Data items
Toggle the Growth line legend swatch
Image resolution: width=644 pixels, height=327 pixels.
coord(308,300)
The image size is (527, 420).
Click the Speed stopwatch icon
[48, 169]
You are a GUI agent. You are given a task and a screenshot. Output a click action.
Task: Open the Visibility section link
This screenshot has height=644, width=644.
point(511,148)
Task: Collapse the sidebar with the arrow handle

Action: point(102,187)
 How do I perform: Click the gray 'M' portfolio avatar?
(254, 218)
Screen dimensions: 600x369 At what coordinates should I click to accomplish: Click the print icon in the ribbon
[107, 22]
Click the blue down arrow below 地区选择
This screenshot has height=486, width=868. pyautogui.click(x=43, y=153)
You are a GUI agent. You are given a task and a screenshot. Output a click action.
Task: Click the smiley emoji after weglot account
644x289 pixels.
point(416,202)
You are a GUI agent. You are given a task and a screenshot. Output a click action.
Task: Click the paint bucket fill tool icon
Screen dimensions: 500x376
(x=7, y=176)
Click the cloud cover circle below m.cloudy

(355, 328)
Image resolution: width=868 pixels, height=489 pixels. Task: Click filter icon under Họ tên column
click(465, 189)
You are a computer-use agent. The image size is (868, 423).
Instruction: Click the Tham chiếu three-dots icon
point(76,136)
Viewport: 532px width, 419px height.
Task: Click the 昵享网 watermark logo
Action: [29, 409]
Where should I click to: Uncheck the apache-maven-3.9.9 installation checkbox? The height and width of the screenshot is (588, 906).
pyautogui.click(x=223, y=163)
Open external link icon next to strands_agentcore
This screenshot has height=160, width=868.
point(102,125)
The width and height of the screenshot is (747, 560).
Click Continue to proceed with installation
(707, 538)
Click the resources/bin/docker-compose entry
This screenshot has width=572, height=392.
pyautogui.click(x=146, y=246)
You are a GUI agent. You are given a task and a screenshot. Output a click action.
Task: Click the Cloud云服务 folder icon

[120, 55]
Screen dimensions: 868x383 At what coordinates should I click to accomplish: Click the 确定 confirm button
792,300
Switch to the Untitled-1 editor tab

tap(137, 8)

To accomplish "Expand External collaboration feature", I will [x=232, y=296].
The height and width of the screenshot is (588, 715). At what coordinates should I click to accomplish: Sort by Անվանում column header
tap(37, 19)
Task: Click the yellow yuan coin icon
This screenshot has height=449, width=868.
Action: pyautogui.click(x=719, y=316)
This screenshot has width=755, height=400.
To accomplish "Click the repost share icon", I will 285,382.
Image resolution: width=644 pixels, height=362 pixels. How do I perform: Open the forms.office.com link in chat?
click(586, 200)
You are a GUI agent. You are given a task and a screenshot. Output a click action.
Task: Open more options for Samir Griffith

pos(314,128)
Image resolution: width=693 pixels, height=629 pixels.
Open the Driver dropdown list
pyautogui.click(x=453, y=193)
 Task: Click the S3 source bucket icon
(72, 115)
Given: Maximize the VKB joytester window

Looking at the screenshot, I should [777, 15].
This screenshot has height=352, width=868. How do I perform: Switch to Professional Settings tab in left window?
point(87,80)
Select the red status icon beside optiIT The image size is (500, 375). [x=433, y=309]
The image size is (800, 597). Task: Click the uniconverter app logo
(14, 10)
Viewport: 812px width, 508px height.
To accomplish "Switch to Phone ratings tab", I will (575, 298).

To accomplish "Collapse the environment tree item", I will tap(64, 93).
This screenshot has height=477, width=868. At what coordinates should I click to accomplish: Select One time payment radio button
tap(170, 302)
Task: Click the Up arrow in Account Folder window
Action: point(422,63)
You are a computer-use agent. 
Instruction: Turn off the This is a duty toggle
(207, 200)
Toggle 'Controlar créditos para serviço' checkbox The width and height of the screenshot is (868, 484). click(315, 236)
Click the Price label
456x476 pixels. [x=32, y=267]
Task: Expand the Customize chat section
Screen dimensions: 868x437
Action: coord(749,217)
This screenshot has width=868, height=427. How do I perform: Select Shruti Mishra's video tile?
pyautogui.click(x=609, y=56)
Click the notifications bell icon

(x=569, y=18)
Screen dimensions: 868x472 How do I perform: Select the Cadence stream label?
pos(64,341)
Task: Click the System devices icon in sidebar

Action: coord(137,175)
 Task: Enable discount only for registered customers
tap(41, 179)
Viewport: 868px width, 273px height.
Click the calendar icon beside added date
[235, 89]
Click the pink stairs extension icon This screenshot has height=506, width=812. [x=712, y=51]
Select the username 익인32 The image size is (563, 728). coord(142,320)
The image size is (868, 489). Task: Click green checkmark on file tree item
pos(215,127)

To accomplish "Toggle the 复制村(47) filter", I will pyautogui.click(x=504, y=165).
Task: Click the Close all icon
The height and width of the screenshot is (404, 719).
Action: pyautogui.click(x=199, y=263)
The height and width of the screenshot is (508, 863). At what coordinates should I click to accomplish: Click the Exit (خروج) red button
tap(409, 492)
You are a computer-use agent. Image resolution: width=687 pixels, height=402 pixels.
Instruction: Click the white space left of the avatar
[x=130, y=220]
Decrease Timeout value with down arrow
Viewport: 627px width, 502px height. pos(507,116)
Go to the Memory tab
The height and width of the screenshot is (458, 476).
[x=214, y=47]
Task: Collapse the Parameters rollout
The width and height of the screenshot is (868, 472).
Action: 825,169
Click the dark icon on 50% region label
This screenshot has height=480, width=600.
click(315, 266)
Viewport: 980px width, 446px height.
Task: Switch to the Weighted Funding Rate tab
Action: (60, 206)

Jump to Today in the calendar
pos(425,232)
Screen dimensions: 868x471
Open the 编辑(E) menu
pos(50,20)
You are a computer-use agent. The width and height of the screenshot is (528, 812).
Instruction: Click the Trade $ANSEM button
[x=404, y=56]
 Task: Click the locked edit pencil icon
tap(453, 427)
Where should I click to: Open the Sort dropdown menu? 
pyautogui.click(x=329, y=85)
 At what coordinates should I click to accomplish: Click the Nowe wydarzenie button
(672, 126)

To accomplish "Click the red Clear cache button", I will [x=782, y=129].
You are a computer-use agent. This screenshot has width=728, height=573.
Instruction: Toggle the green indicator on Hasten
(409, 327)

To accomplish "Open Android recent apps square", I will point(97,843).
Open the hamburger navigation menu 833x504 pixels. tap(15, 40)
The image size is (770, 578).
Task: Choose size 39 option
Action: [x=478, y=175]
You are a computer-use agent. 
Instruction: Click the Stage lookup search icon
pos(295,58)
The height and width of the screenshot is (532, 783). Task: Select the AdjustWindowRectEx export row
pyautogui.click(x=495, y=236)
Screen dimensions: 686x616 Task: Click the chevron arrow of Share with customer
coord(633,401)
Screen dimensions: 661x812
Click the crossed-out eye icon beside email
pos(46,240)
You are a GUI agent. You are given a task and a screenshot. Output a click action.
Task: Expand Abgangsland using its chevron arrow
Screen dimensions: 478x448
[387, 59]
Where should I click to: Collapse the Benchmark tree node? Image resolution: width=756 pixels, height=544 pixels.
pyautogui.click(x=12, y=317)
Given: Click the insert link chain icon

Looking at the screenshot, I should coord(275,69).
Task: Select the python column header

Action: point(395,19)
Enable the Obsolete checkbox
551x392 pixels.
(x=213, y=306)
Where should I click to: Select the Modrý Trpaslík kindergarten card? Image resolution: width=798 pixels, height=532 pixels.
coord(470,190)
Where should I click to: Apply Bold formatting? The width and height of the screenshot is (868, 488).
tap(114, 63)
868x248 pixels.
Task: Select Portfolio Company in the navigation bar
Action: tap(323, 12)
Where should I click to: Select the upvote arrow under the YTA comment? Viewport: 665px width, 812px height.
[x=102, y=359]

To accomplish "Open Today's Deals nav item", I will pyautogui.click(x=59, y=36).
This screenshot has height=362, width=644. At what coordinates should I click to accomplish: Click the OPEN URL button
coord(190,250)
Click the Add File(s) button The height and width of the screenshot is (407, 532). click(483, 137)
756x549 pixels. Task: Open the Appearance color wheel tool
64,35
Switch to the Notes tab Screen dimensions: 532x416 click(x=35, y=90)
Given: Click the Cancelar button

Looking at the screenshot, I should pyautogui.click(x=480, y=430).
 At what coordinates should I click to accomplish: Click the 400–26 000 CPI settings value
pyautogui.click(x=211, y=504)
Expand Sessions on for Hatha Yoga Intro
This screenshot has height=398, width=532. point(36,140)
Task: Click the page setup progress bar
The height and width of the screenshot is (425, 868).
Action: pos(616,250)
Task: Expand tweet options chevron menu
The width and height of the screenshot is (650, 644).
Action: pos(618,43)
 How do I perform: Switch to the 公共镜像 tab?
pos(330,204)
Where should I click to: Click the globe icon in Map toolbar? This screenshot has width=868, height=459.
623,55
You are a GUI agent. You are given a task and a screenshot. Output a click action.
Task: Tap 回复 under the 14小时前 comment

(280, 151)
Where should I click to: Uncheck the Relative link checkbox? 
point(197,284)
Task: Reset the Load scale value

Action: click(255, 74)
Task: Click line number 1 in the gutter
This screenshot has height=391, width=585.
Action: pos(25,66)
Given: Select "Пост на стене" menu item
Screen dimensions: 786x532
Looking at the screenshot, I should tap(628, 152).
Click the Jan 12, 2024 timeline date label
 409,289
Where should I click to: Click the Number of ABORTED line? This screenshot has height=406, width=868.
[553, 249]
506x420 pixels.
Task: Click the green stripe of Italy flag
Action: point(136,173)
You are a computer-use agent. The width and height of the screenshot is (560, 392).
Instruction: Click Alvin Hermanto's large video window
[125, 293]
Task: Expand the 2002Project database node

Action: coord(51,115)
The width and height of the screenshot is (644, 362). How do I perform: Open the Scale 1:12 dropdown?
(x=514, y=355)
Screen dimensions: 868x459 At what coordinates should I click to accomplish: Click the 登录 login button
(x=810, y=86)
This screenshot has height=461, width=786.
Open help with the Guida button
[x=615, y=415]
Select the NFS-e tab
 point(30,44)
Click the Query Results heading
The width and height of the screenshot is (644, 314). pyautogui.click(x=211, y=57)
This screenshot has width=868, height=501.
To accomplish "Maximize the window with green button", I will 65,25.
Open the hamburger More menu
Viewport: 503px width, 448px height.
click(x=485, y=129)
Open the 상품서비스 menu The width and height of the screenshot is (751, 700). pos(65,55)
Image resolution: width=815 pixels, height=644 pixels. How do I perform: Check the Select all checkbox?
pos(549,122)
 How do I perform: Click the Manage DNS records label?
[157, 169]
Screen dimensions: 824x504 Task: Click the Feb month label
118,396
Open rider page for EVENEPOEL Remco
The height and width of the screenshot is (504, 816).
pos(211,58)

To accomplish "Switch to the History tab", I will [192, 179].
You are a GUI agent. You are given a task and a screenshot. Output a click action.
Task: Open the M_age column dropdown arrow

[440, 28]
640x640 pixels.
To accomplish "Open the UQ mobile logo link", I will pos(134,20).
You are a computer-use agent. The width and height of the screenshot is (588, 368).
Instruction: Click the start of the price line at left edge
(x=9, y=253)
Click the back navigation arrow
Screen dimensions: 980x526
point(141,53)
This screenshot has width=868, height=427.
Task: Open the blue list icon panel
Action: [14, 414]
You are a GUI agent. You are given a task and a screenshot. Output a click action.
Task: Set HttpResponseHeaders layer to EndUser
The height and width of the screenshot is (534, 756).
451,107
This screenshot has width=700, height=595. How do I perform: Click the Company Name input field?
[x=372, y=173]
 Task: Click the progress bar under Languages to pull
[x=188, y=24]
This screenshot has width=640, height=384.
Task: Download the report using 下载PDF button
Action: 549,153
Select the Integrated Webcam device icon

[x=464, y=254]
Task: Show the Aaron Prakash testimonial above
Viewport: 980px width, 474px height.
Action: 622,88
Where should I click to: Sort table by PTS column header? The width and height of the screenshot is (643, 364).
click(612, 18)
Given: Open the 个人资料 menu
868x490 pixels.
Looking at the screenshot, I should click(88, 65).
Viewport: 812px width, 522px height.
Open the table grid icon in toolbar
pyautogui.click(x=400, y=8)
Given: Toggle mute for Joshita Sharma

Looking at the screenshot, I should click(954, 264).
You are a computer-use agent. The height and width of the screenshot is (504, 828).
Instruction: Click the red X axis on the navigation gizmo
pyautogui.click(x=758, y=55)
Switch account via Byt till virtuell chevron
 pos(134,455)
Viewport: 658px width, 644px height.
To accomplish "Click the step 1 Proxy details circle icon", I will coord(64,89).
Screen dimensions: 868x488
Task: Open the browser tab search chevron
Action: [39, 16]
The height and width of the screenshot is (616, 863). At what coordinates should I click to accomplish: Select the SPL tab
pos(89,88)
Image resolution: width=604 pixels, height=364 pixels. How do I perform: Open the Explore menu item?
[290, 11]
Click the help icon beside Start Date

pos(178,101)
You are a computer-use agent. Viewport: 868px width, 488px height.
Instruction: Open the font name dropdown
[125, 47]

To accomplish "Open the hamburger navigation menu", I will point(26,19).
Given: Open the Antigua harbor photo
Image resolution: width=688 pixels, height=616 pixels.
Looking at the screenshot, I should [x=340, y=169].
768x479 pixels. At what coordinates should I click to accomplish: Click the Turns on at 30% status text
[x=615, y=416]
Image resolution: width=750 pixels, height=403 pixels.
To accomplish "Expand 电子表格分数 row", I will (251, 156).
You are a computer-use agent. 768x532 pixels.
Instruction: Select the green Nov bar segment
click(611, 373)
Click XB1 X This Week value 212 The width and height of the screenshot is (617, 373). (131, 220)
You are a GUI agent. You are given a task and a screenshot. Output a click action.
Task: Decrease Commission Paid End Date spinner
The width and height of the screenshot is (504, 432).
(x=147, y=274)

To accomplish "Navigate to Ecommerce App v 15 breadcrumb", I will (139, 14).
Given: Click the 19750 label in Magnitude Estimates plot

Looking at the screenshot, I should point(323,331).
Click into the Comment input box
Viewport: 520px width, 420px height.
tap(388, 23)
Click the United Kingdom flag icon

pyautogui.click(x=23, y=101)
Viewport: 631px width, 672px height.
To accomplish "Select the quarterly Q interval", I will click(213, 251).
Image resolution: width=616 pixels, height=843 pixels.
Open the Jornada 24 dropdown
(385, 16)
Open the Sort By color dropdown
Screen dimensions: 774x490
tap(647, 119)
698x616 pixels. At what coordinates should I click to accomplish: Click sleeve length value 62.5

### Assignment
In the records above, how many lines hold the string "section"? Respond with that number only.

### Solution for this problem
2